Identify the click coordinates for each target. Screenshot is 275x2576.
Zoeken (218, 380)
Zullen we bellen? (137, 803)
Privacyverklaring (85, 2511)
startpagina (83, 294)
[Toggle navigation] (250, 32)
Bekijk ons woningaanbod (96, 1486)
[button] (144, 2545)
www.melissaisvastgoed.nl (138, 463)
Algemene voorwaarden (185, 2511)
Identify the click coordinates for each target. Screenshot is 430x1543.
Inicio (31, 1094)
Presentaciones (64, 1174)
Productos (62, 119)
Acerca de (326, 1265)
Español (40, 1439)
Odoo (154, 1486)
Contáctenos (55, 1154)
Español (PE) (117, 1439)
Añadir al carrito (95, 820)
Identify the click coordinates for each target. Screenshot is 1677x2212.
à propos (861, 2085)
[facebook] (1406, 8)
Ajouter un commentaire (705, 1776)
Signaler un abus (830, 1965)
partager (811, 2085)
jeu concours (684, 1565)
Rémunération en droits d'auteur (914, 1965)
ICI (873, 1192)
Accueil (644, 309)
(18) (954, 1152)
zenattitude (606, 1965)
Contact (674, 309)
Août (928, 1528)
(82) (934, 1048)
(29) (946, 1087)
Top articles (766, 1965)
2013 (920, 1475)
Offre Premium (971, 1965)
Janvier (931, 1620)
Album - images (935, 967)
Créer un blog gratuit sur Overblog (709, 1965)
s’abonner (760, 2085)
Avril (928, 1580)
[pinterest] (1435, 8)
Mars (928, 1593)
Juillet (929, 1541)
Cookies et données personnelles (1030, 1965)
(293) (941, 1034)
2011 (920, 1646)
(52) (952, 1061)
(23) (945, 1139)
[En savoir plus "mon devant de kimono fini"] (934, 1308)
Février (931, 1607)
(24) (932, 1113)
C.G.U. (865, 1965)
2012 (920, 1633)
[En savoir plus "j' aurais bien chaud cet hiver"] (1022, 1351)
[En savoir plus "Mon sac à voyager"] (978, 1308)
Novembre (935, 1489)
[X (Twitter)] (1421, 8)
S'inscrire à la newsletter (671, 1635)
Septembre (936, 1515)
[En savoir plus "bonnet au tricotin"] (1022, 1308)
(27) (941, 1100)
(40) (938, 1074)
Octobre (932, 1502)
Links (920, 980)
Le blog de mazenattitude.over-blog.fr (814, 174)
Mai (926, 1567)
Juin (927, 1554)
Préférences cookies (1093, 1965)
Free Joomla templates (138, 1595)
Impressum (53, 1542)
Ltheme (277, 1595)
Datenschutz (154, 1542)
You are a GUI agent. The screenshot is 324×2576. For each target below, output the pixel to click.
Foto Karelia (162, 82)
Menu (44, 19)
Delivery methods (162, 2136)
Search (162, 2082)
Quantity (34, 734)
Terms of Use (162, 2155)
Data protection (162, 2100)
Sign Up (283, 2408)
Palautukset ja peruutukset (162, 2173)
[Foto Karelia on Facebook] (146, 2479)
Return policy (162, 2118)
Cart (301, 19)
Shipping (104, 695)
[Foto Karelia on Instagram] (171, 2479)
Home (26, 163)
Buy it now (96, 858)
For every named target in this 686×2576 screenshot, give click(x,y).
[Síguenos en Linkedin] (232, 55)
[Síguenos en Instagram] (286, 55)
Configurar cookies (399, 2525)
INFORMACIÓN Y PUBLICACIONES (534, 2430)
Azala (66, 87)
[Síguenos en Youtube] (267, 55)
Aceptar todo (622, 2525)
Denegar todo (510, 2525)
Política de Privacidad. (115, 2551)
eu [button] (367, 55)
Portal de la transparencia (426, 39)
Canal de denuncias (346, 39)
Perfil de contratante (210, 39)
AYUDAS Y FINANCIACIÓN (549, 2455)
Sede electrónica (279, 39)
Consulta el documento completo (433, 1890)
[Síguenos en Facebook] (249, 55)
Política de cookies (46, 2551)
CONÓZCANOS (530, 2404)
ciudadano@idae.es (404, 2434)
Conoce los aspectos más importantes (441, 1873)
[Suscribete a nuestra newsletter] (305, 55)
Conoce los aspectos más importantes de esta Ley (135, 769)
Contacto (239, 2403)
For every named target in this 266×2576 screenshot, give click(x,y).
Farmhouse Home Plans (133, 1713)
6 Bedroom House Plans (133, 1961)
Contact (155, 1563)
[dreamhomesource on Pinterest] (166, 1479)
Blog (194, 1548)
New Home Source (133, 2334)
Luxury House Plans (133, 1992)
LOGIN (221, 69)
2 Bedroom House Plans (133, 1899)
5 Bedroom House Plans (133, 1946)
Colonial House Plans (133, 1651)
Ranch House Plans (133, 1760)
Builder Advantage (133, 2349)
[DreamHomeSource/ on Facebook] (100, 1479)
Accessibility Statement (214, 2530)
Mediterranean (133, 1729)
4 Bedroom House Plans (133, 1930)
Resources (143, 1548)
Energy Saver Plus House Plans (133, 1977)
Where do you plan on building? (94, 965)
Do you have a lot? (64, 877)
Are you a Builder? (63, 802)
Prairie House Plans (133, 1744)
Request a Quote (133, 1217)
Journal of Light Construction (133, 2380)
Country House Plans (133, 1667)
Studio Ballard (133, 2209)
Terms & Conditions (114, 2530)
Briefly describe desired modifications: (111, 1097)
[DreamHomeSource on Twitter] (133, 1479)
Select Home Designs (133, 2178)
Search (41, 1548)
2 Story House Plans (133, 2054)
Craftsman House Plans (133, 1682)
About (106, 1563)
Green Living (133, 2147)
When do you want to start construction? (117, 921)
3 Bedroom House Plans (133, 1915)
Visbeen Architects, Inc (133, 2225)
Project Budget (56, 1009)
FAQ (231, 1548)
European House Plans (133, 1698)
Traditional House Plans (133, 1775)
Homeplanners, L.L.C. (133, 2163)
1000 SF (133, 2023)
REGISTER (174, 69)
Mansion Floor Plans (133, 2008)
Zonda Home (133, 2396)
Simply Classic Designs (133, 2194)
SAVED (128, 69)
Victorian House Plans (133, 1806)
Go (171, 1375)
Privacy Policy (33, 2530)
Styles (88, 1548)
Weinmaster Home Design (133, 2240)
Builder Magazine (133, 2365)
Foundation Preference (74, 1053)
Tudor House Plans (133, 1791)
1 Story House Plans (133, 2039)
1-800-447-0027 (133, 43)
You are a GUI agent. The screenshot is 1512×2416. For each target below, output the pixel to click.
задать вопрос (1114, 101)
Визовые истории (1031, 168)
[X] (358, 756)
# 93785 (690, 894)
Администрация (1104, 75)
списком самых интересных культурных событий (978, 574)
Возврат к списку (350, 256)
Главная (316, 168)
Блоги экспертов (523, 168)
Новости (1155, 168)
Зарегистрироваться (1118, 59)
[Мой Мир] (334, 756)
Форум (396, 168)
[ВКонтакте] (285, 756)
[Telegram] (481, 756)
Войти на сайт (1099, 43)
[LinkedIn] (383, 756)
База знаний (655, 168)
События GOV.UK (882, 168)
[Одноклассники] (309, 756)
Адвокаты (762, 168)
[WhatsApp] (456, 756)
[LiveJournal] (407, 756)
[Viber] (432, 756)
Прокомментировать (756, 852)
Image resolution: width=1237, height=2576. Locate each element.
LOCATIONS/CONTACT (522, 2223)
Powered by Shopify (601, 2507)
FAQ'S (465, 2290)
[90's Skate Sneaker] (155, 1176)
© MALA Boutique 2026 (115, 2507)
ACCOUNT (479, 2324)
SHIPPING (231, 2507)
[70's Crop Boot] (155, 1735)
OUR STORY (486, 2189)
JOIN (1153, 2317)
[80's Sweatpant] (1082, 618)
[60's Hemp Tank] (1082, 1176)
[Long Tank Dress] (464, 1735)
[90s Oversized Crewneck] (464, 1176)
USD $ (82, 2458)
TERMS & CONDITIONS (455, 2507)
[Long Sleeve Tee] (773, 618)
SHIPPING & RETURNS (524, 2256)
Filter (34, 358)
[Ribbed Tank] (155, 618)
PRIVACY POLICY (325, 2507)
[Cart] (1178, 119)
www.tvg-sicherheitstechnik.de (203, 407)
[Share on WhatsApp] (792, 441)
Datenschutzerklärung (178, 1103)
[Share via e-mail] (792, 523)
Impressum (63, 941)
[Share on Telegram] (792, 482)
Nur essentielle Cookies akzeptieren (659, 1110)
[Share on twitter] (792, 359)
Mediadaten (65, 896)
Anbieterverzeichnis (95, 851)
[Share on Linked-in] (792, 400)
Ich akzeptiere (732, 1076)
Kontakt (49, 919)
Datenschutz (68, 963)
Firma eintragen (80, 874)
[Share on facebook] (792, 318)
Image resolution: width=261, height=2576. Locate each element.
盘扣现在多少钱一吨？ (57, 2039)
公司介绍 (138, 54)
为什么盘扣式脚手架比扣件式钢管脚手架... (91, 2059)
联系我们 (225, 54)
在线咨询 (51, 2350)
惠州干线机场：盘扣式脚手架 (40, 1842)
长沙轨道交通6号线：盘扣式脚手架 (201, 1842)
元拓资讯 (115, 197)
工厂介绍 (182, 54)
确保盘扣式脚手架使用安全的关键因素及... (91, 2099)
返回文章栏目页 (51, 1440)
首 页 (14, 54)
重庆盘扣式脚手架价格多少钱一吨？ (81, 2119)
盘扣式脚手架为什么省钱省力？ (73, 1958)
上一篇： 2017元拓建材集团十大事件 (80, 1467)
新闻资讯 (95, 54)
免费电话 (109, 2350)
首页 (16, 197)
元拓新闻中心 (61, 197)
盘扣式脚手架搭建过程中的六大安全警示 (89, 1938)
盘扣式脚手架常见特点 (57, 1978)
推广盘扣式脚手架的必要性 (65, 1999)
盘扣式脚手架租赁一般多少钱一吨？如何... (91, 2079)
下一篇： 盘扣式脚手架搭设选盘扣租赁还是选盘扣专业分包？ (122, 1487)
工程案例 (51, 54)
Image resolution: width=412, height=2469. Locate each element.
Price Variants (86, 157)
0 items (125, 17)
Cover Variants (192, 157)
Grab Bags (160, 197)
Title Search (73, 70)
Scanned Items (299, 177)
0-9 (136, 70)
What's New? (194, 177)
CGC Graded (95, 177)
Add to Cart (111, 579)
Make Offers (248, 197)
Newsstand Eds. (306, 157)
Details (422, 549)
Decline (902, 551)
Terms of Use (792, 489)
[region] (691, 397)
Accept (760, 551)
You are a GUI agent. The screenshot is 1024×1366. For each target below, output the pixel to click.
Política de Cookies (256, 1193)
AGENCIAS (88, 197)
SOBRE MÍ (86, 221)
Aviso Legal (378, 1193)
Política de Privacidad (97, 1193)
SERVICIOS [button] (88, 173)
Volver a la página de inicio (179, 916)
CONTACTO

□ □ □ □ □

**Task description**
Please give an exact copy of the lines above, beginning with the line containing "Datenschutz (154, 1542)" and running through the line containing "Builder Advantage (133, 2349)", and of no other lines.

**Solution below**
Datenschutz (154, 1542)
You are a GUI agent. The screenshot is 324×2576. For each target below, output the pixel to click.
Foto Karelia (162, 82)
Menu (44, 19)
Delivery methods (162, 2136)
Search (162, 2082)
Quantity (34, 734)
Terms of Use (162, 2155)
Data protection (162, 2100)
Sign Up (283, 2408)
Palautukset ja peruutukset (162, 2173)
[Foto Karelia on Facebook] (146, 2479)
Return policy (162, 2118)
Cart (301, 19)
Shipping (104, 695)
[Foto Karelia on Instagram] (171, 2479)
Home (26, 163)
Buy it now (96, 858)
For every named target in this 686×2576 screenshot, give click(x,y).
[Síguenos en Linkedin] (232, 55)
[Síguenos en Instagram] (286, 55)
Configurar cookies (399, 2525)
INFORMACIÓN Y PUBLICACIONES (534, 2430)
Azala (66, 87)
[Síguenos en Youtube] (267, 55)
Aceptar todo (622, 2525)
Denegar todo (510, 2525)
Política de Privacidad. (115, 2551)
eu [button] (367, 55)
Portal de la transparencia (426, 39)
Canal de denuncias (346, 39)
Perfil de contratante (210, 39)
AYUDAS Y FINANCIACIÓN (549, 2455)
Sede electrónica (279, 39)
Consulta el documento completo (433, 1890)
[Síguenos en Facebook] (249, 55)
Política de cookies (46, 2551)
CONÓZCANOS (530, 2404)
ciudadano@idae.es (404, 2434)
Conoce los aspectos más importantes (441, 1873)
[Suscribete a nuestra newsletter] (305, 55)
Conoce los aspectos más importantes de esta Ley (135, 769)
Contacto (239, 2403)
For every named target in this 266×2576 screenshot, give click(x,y).
Farmhouse Home Plans (133, 1713)
6 Bedroom House Plans (133, 1961)
Contact (155, 1563)
[dreamhomesource on Pinterest] (166, 1479)
Blog (194, 1548)
New Home Source (133, 2334)
Luxury House Plans (133, 1992)
LOGIN (221, 69)
2 Bedroom House Plans (133, 1899)
5 Bedroom House Plans (133, 1946)
Colonial House Plans (133, 1651)
Ranch House Plans (133, 1760)
Builder Advantage (133, 2349)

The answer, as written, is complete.